◆ **Task statement**
Copy every line from the data below in which the string "agent" can be found.

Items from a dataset
• • • • •

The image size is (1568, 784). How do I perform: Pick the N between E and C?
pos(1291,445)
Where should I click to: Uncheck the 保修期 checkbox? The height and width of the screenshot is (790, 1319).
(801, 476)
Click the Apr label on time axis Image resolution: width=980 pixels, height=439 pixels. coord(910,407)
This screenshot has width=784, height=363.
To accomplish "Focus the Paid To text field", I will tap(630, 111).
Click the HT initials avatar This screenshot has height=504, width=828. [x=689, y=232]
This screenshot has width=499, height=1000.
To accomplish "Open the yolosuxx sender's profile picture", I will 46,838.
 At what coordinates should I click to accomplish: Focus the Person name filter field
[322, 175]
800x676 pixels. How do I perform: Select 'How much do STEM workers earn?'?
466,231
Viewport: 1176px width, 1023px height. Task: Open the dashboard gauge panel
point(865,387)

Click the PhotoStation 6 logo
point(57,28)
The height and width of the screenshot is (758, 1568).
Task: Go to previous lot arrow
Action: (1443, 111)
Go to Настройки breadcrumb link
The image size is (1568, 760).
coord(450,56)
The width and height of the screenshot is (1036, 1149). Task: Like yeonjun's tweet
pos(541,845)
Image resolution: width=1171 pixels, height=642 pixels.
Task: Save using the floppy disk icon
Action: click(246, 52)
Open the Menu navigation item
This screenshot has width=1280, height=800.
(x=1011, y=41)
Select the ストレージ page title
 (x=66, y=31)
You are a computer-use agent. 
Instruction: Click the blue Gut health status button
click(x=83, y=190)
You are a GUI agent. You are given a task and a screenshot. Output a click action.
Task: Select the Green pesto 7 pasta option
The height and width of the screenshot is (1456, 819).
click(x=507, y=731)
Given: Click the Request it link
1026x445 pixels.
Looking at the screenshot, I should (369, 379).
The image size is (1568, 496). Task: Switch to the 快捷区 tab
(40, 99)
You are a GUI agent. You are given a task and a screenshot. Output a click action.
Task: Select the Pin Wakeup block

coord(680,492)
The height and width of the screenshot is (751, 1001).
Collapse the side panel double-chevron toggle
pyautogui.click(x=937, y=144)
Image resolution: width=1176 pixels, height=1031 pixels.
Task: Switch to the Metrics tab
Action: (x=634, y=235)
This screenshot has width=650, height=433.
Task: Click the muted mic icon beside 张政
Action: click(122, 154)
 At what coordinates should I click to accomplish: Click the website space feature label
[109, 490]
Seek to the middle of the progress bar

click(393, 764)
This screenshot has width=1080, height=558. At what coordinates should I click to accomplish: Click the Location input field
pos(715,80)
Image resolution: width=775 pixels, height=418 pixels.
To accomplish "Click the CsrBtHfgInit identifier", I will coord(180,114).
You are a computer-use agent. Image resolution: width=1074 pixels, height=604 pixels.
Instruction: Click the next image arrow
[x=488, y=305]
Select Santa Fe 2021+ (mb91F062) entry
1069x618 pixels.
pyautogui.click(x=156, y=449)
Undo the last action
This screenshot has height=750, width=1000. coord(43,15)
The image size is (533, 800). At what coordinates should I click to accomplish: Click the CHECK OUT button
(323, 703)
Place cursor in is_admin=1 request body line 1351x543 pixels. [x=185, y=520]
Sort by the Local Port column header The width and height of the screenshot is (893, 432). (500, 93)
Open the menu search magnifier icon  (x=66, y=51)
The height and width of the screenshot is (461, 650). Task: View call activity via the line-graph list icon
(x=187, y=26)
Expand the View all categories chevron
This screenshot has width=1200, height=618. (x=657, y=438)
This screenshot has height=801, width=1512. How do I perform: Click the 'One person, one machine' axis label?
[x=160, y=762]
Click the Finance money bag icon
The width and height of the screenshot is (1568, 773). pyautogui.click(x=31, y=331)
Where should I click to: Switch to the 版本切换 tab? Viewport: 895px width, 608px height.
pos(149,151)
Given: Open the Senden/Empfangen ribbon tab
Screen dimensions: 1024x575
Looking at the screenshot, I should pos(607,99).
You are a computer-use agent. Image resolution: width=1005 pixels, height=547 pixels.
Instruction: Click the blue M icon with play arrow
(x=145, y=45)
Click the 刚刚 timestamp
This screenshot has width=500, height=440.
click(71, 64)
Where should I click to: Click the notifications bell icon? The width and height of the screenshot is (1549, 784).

• • • • •

◆ **Answer**
You are a computer-use agent. 
You are a GUI agent. You are given a task and a screenshot. Output a click action.
You are a GUI agent. You are given a task and a screenshot. Output a click action.
You are a computer-use agent. Image resolution: width=1074 pixels, height=604 pixels.
You are a computer-use agent. Image resolution: width=1005 pixels, height=547 pixels.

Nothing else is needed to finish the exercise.